SELECTED EXTRACT>
● ● ● ●

New Border Documentation Causes Hassles for Guat Parents

On Monday night, Guatemalan parents met in Melchor De Mencos to express their distress about new border crossing regulations put in place by Belize’s Ministry of Immigration for students coming into Benque. The regulated process has been in the works since October 2015 and is a security control measure to prevent persons from crossing the border without proper documentation or under the guise of being a student. News Five’s Duane Moody reports from the western border in Benque.



Melvin Manzanero, Principal, Mount Carmel Primary School

“It’s just that the process took a little too long and we had students coming in to school here at about nine-thirty, up to ten, we had some students coming in. So they were late, you know, they were late.”


Duane Moody, Reporting

Over eight hundred students commute daily across the border from Guatemala, but on Monday morning, some were stopped dead in their tracks when a new border crossing system was put in place. The line extended outside the western border and the process went on for hours, leaving Guatemalan parents up in arms.

While all persons, including students, coming in to Belize are to be in possession of a passport or proof that a citizen supports them locally, that has not been happening. For years, students were allowed to cross without permits. In October 2015, a process of providing commuting students with official student border crossing cards began—fifty dollars for the student permits and twenty dollars for the card. The card, which now serves as a passport, was issued up to last week and will now record who enters and leaves the country. Principal Melvin Manzanero says that parents were adequately informed about the new change in place.


Melvin Manzanero

Melvin Manzanero

“It’s something that the immigration department along with the Ministry of Education has been working with the principals in the area in having the students that come over to our school have some system of identification in order to cross the border. Yes parent were informed because I can recall that this was an agreement between the Government of Guatemala and Belize…I think I can recall in Placencia where this was part of the agreement. So the Ministry of Education contacted us and engaged us with a meeting along with the Immigration Department so we had the immigration department consulting with us. They had proper consultation with us; I think about two times they had, just recently they had one. The principals were informed and proper documentations were given to them to give to these parents for them to fill it out properly and have their pictures and birth certificates from the students that are coming here and a fee as well was put in place. So we contacted these parents, we gave them the documents, they brought it in, we submitted it to the Ministry of Education and they submitted it to the Immigration Department. They did all that process and we informed the parents when they were going to be over at the border processing these things and making sure that these things are all in place.”


Eduardo Guerra manages the transportation of the students between Melchor and Benque. He has been doing this for the past thirty-five years, but with the new system in place, fifty percent of the commuting students who travel across the border for lunch are adversely affected by the new regulatory process.


Eduardo Guerra

Eduardo Guerra, Bus Driver

“They want to have a record of who is student and who is not student. For myself, I believe it is good; it is security for the children. Only because they don’t have the special machine that’s why it takes so long to process them.”


Duane Moody

“So how many children actually come across?”


Eduardo Guerra

“Across with the primary schools and high schools, it is six hundred and sixty-five.”


Duane Moody

“So the problem is the process that is slow?”


Eduardo Guerra

“The process is slow; that’s the only problem.”


Duane Moody

“Okay because we understand that some parents are kinda irate because they only have limited time to go home for their lunch.”

● ● ● ●

RECORDED DATA>

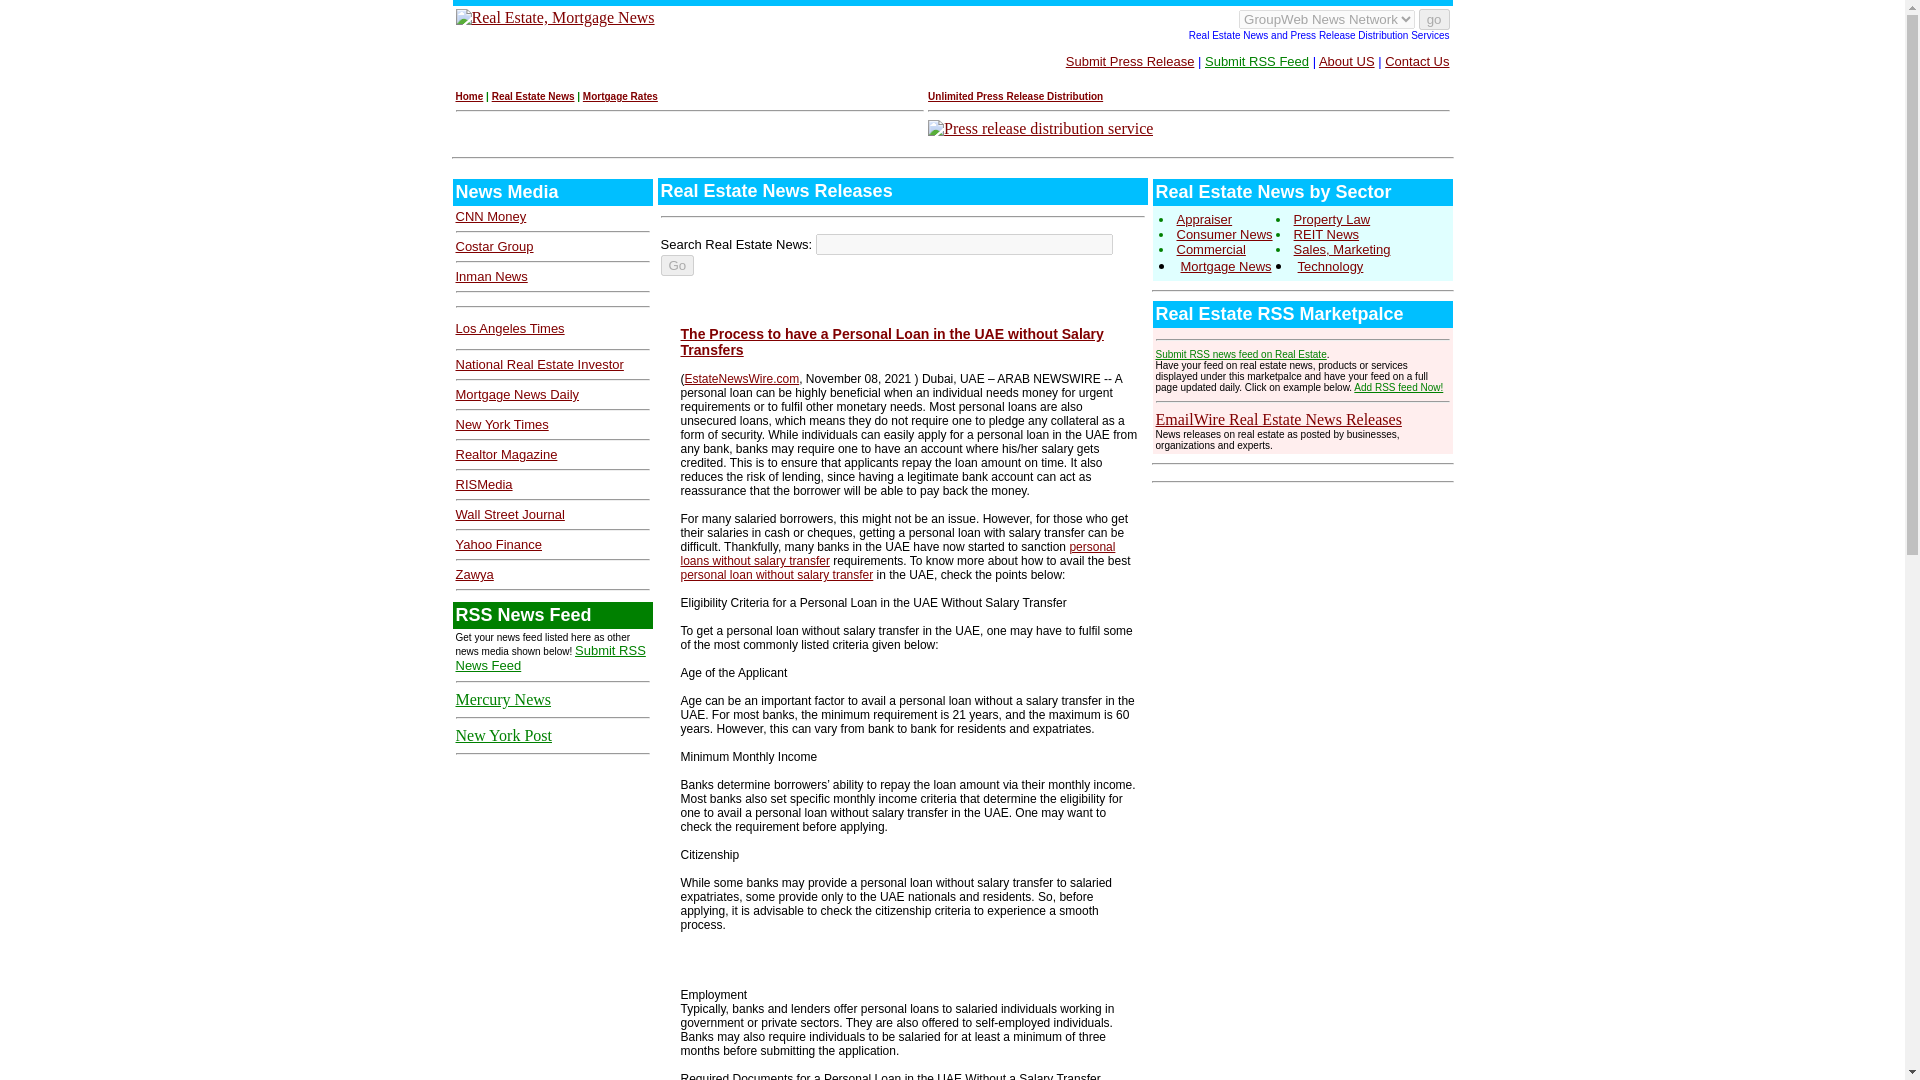 Image resolution: width=1920 pixels, height=1080 pixels. Describe the element at coordinates (518, 394) in the screenshot. I see `Mortgage News Daily` at that location.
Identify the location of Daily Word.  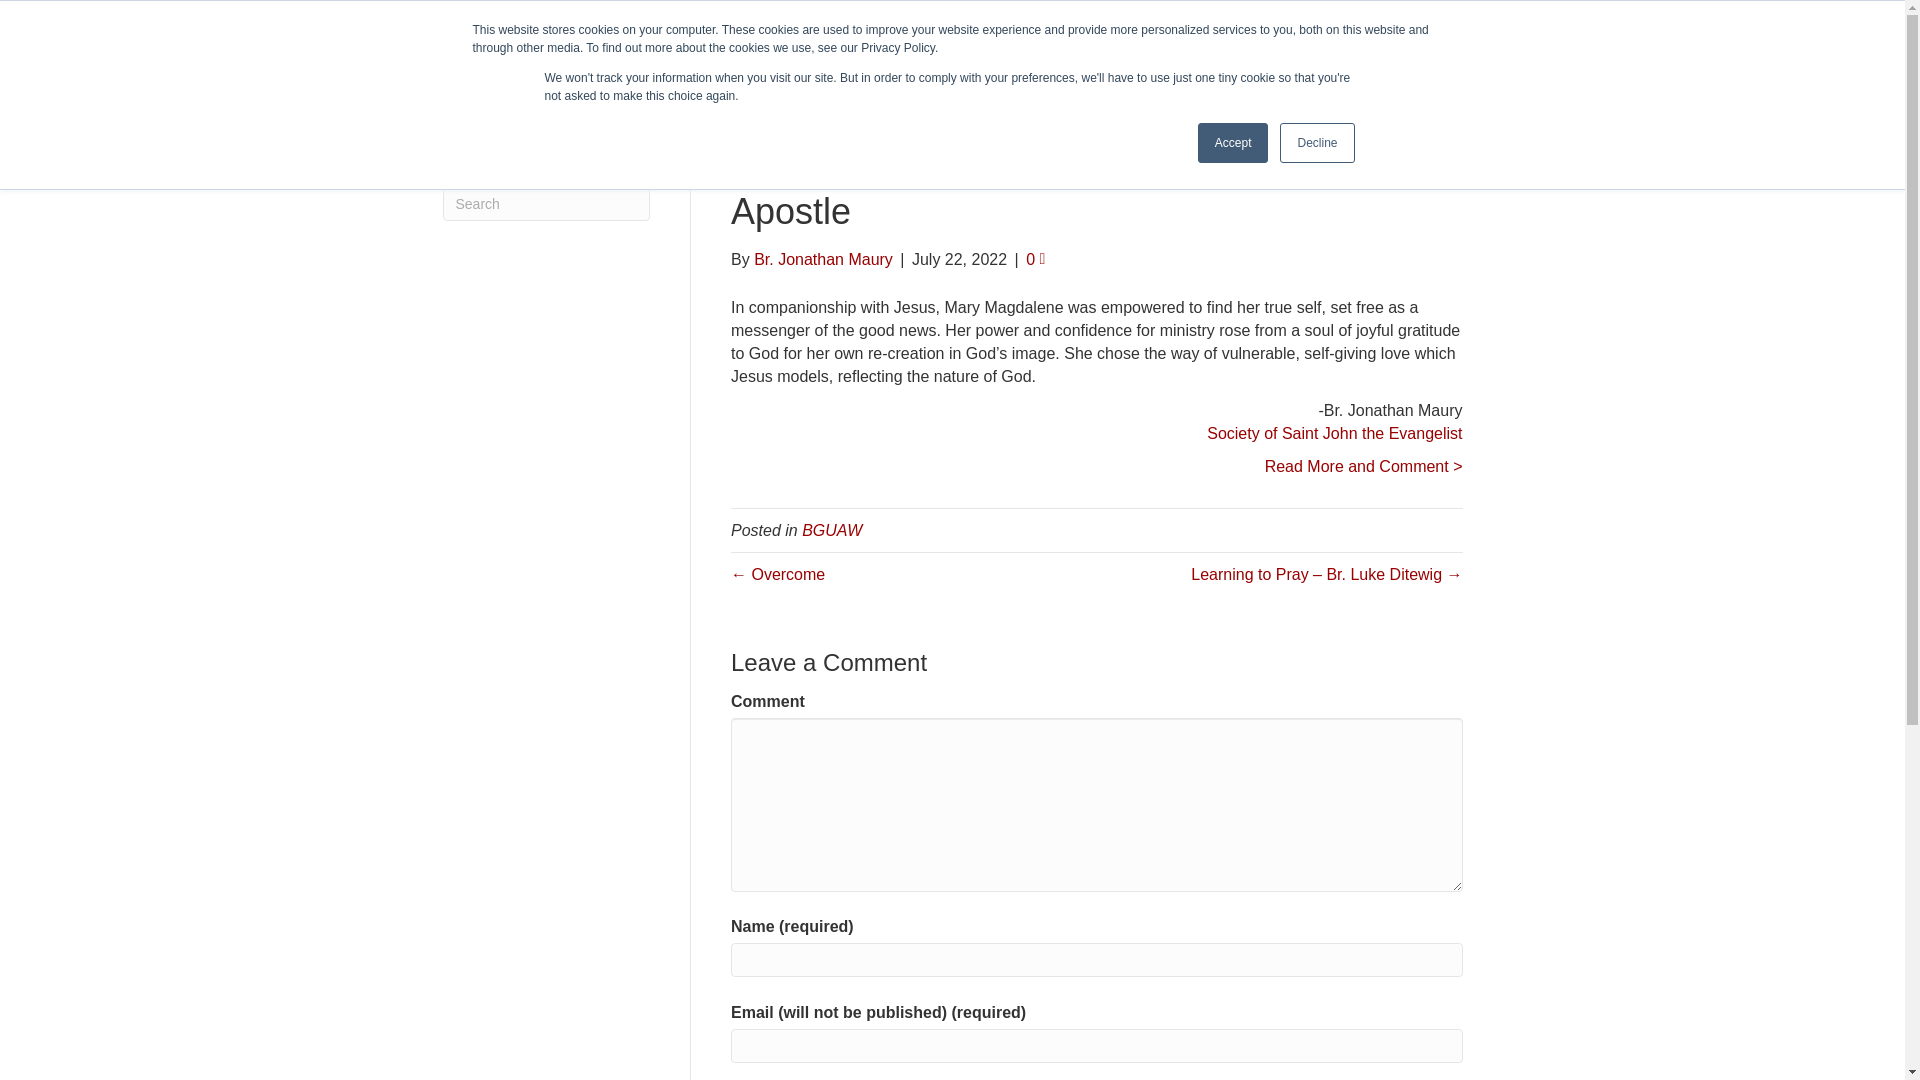
(1356, 17).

● ● ● ●

GIVEN PROBLEM>
Answer these from the border-crossing report above.
(a) What fees were set for the student permit and for the card?
(b) For how many years has Eduardo Guerra managed the transportation of students between Melchor and Benque?
(c) According to Eduardo Guerra, why does the processing take so long?

SOLUTION>
(a) Fifty dollars for the student permit and twenty dollars for the card.
(b) Thirty-five years.
(c) Because they don't have the special machine.